### Task input

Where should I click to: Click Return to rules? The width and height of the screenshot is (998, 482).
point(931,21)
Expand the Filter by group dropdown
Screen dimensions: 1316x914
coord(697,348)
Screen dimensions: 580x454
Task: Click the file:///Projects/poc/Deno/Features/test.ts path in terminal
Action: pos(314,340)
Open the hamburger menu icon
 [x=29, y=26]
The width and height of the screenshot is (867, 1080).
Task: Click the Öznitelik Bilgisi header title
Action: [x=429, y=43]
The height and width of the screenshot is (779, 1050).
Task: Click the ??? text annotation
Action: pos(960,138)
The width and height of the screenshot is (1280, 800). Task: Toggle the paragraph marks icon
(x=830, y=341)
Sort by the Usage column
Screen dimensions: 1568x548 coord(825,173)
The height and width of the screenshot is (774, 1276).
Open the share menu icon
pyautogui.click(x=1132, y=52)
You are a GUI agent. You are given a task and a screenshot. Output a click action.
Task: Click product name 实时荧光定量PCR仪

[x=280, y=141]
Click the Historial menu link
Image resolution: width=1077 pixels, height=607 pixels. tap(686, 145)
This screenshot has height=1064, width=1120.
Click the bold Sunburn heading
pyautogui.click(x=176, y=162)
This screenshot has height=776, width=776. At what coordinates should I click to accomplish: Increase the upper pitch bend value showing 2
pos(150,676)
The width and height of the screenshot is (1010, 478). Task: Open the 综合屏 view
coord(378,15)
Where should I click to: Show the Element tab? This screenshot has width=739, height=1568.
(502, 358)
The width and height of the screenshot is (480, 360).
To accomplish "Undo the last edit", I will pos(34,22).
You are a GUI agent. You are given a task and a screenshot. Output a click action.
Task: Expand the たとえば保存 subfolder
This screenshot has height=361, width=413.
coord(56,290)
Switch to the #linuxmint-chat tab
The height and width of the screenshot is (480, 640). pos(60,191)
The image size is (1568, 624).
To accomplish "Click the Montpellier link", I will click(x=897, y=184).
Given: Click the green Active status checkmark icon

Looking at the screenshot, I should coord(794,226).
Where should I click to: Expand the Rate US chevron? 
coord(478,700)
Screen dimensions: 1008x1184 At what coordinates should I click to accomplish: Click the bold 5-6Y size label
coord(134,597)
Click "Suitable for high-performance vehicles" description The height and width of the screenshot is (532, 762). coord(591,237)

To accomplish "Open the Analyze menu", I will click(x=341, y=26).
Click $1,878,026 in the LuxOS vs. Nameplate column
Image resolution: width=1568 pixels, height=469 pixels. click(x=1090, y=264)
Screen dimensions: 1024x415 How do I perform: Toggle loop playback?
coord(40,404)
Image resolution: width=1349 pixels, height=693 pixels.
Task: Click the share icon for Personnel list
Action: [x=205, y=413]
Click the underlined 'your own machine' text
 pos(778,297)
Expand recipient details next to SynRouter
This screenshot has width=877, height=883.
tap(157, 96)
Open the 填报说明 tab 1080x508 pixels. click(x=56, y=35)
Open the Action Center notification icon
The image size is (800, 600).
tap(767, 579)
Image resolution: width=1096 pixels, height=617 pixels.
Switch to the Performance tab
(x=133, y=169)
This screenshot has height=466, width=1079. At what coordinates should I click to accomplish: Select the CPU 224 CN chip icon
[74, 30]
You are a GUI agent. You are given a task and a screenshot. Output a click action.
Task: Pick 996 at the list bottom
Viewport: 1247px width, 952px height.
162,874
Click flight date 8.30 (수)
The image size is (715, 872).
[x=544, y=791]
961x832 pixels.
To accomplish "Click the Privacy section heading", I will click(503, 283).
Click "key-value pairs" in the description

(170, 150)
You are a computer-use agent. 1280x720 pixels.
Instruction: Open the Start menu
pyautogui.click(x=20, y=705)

### Assigned task
Retype exactly, and only, the lines above from the one where "The image size is (1568, 624)." occurs up to and including the one where "Task: Pick 996 at the list bottom" occurs.

### Response
The image size is (1568, 624).
To accomplish "Click the Montpellier link", I will click(x=897, y=184).
Given: Click the green Active status checkmark icon

Looking at the screenshot, I should coord(794,226).
Where should I click to: Expand the Rate US chevron? 
coord(478,700)
Screen dimensions: 1008x1184 At what coordinates should I click to accomplish: Click the bold 5-6Y size label
coord(134,597)
Click "Suitable for high-performance vehicles" description The height and width of the screenshot is (532, 762). coord(591,237)

To accomplish "Open the Analyze menu", I will click(x=341, y=26).
Click $1,878,026 in the LuxOS vs. Nameplate column
Image resolution: width=1568 pixels, height=469 pixels. click(x=1090, y=264)
Screen dimensions: 1024x415 How do I perform: Toggle loop playback?
coord(40,404)
Image resolution: width=1349 pixels, height=693 pixels.
Task: Click the share icon for Personnel list
Action: [x=205, y=413]
Click the underlined 'your own machine' text
 pos(778,297)
Expand recipient details next to SynRouter
This screenshot has width=877, height=883.
tap(157, 96)
Open the 填报说明 tab 1080x508 pixels. click(x=56, y=35)
Open the Action Center notification icon
The image size is (800, 600).
tap(767, 579)
Image resolution: width=1096 pixels, height=617 pixels.
Switch to the Performance tab
(x=133, y=169)
This screenshot has height=466, width=1079. At what coordinates should I click to accomplish: Select the CPU 224 CN chip icon
[74, 30]
You are a GUI agent. You are given a task and a screenshot. Output a click action.
Task: Pick 996 at the list bottom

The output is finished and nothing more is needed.